Document extract
>> begin

Oregon OSHA Health and Safety


April 2016

Health and Safety Resource Newsletter

Cascade Occupational Safety and Health Conference featured keynote speaker Erike Young

photo of Erike Young
Erike Young

Although they share the same goal of reducing workplace hazards, risk managers and safety officials stay in their respective silos all too often, saddling their organizations with inefficiencies and costs.

The solution: Enterprise Risk Management, a process that bridges the divide by blending the best of what both professionals do to not only curb hazards but also slash an organization's costs and bolster its bottom line.

Those were the upshots of a keynote presentation delivered by Erike Young, a workplace health and safety expert, who spoke during the recent Cascade Occupational Safety and Health Conference in Eugene.

Enterprise Risk Management is no abstract idea. The nimblest organizations are adopting the concept, which is rooted in data and replete with successful examples, according to Young, a vice chairman for the U.S. Technical Advisory Group for ISO 31000 on risk management and global safety manager for Google.

"You've got to have facts to make it work," he said.

Part of what keeps risk managers and safety officials from working together is how they view each other, Young said. Risk managers, concerned with analyzing potential causes of accidents and minimizing their costs, see safety officials as part of their department. Safety officials, focused on identifying hazards and developing methods to control them, look at risk managers as mere purchasers of workers' compensation insurance.

To break down that wall, Young said, safety officials must take the initiative and build relationships with risk managers. That work includes learning to talk about losses in financial terms and showing risk managers how the Enterprise Risk Management model is more effective in reducing risk.

During his PowerPoint presentation, Young showed several examples of the model's successes. Some of those examples involved his previous work as the deputy director of enterprise risk management and director of environment, health, and safety for the University of California.

At the University California, Davis, for example, olive trees were shedding an oily hazard on campus bike paths, leading to accidents and tens of thousands of dollars in legal costs. One impulse would be to cut down the trees. But such a move would have missed the big picture, Young said, not to mention aggravated environmentalists.

Instead, the university took a smarter, more collaborative approach. It conducted a feasibility study that found it could reduce the safety hazard and cut legal costs by harvesting the trees and making a unique campus product: olive oil. That program remains active today.

Enterprise Risk Management is the tool to carry out such programs, Young said. The model breaks down barriers and requires people to get creative. Or, as he put it: "Think different."

Oregon OSHA adopts rule changes for fall protection

image of fall protection harness

Oregon OSHA has adopted rule changes that lower the construction industry's 10-foot general fall protection trigger height to six feet. The changes also ban the use of slide guards as a sole or primary fall protection system.

Approved on March 1, the changes affect only the requirements in Subdivision 3/M (Fall Protection) and Subdivision 3/E (Personal Protective and Life Saving Equipment). The six-foot fall protection requirement will take effect on Jan. 1, 2017. Beginning Oct. 1, 2017, slide guards will no longer be allowed as a primary fall-protection system.

>> end

Entries provided

>> begin

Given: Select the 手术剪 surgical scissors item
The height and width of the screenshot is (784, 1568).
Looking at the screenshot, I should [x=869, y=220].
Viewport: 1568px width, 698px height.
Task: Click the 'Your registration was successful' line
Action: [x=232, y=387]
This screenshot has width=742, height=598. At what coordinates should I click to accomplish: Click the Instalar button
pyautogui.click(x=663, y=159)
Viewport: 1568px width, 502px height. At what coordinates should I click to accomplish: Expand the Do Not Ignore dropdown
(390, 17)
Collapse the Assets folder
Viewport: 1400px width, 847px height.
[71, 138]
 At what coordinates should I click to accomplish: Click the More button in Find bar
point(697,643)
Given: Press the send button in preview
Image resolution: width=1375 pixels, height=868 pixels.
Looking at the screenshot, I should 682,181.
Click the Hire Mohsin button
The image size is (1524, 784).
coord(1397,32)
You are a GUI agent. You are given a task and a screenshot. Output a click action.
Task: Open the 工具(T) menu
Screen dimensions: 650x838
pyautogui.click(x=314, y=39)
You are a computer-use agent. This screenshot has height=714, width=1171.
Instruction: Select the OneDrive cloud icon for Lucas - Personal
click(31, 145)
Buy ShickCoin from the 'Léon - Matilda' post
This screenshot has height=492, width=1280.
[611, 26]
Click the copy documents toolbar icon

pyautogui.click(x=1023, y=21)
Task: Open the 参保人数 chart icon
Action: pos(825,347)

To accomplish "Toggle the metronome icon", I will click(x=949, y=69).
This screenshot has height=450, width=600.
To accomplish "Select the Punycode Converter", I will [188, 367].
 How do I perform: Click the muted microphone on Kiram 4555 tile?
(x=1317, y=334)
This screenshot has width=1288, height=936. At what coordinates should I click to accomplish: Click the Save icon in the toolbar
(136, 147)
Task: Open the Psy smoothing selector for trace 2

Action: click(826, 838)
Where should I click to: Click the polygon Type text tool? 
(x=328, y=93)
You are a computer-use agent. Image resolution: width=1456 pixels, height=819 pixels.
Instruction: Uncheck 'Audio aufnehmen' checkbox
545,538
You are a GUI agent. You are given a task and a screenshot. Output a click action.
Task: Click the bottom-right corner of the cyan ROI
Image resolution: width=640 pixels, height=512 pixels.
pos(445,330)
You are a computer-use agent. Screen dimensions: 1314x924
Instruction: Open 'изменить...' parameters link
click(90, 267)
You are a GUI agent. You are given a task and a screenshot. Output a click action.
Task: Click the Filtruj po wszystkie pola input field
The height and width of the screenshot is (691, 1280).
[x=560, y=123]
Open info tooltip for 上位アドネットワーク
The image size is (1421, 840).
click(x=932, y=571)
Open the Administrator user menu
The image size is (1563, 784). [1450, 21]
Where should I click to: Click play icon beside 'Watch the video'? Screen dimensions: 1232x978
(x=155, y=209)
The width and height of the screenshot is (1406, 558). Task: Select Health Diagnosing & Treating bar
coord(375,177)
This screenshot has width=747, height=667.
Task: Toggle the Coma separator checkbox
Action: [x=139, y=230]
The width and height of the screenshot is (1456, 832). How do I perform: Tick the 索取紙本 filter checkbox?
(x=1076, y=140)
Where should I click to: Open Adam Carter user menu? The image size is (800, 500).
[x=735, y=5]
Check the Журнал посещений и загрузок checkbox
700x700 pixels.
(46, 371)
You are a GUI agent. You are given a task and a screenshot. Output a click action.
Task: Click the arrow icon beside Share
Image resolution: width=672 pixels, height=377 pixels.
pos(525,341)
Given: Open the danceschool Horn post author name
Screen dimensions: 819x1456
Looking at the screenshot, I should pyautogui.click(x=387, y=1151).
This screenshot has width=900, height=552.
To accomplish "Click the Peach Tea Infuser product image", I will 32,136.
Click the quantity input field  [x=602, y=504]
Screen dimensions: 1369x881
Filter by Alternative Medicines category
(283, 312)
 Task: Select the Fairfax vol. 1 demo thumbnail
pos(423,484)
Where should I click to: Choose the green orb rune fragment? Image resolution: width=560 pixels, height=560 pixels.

>> end

To-do list
[1] Reproduce the passage of the Oregon OSHA newsletter between "Part of what" and "workers' compensation insurance.", inclusive, word for word.
[2] Translate this sentence from the Oregon OSHA newsletter into Spanish: "The six-foot fall protection requirement will take effect on Jan. 1, 2017."

Set of answers
[1]
Part of what keeps risk managers and safety officials from working together is how they view each other, Young said. Risk managers, concerned with analyzing potential causes of accidents and minimizing their costs, see safety officials as part of their department. Safety officials, focused on identifying hazards and developing methods to control them, look at risk managers as mere purchasers of workers' compensation insurance.

[2] El requisito de protección contra caídas de seis pies entrará en vigor el 1 de enero de 2017.